As a newly minted, fifth grade social studies teacher, I was determined to use project-based learning, where students work together on a challenge. I gave each team a few “resources” — sticks, straw and twine — and asked them to invent something to carry three rocks from one side of the room to the other without the rocks touching the ground.
Children leapt from their desks to get to work building and testing. They cheered each small success and groaned with each failure. But in one group, students were arguing and getting impatient as the deadline neared.
Jamie, a student who struggled academically and rarely spoke in class, was quietly explaining his idea, but his teammates brushed him off and told him it wouldn’t work. He kept at it, tying three pieces of twine to a stick and then tying a rock to each dangling end. As I walked over, he held it up slowly, anticipating the pushback, which followed. The others all looked at me. “It doesn’t work,” one student said. “Right, Ms.

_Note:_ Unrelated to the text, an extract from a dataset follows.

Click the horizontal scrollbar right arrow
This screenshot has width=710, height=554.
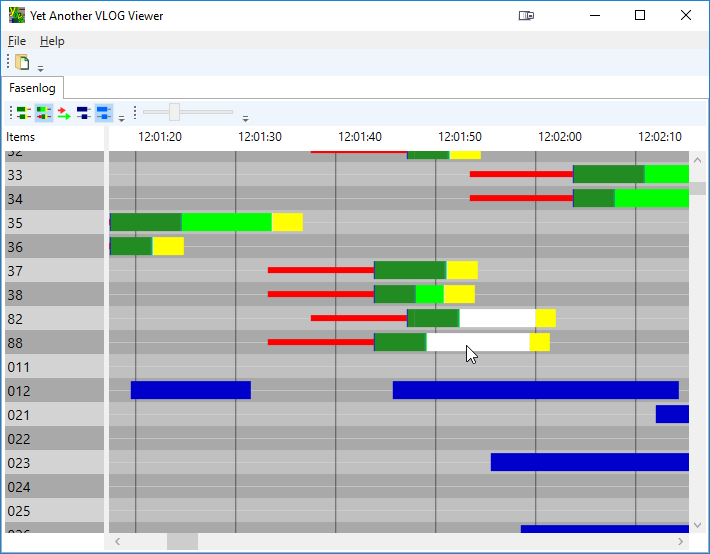coord(681,541)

Kraft?”
“Does it use only the materials you were given? Does it transport three rocks across the room without touching the floor?”
“Yes!” they shouted in unison.
“Jamie,” I responded. “It’s brilliant. It’s a solution I hadn’t even dreamed of when I created the challenge.”

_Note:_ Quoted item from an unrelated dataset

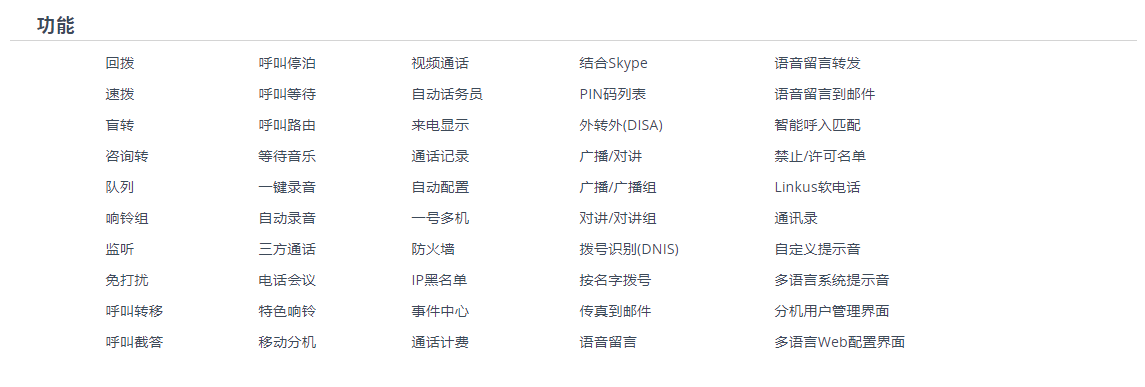Select 等待音乐 feature link
This screenshot has width=1145, height=387.
tap(287, 156)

The group cheered their hero and followed him back and forth across the room several times as he proudly walked with his creation in hand and then passed it to others to share the success. His group members bragged about him to the rest of the class and then to the rest of the grade at the bustling lunch tables. This student who didn’t see himself as smart and whom others discounted, was seen in a new light by others and even himself.
Unfortunately, humans, even teachers, can tend to see people in terms of their deficits and define them in terms of their needs. Once the sorting happens, we may lose sight of each child’s unique gifts and fail to see strengths and successes.
Tech and social entrepreneur Trabian Shorters points out that we do this with whole groups of people and entire communities. We label them by their problems, using terms like at risk, impoverished, homeless, or a school-to-prison pipeline. We think we are serving people by seeing their needs. But doing that, says Shorters, makes us, and them, blind to their own power and aspirations.
He suggests an alternative way of seeing, a framework he calls Asset Framing, and explains in a recent On Being with Krista Tippett interview. You look for the assets and aspirations of a community, its value, instead of the places where it may be broken. Then, you can work to unlock, or unblock, the aspiration. The approach, says Tippett, “is in and of itself dignifying and renewing.” Aspiring communities are made up of aspiring people. So if we learn to see the spirit in a community, we see the spirit in its people, too.
Shorters says when people learn to asset-frame, they engage more people, have higher impact, make people more willing to work on systems change, and raise more money. Since 2013, communities trained by Shorters’s BMe Community have raised about $300 million.
Jamie’s aspiration was to be an engineer. I don’t know if that early dream became a reality, but I expect his moment of being seen as an inventor that day in our classroom, and not as a struggling learner, was the start of writing a new story based on his strengths. Who wouldn’t want that for ourselves and our communities?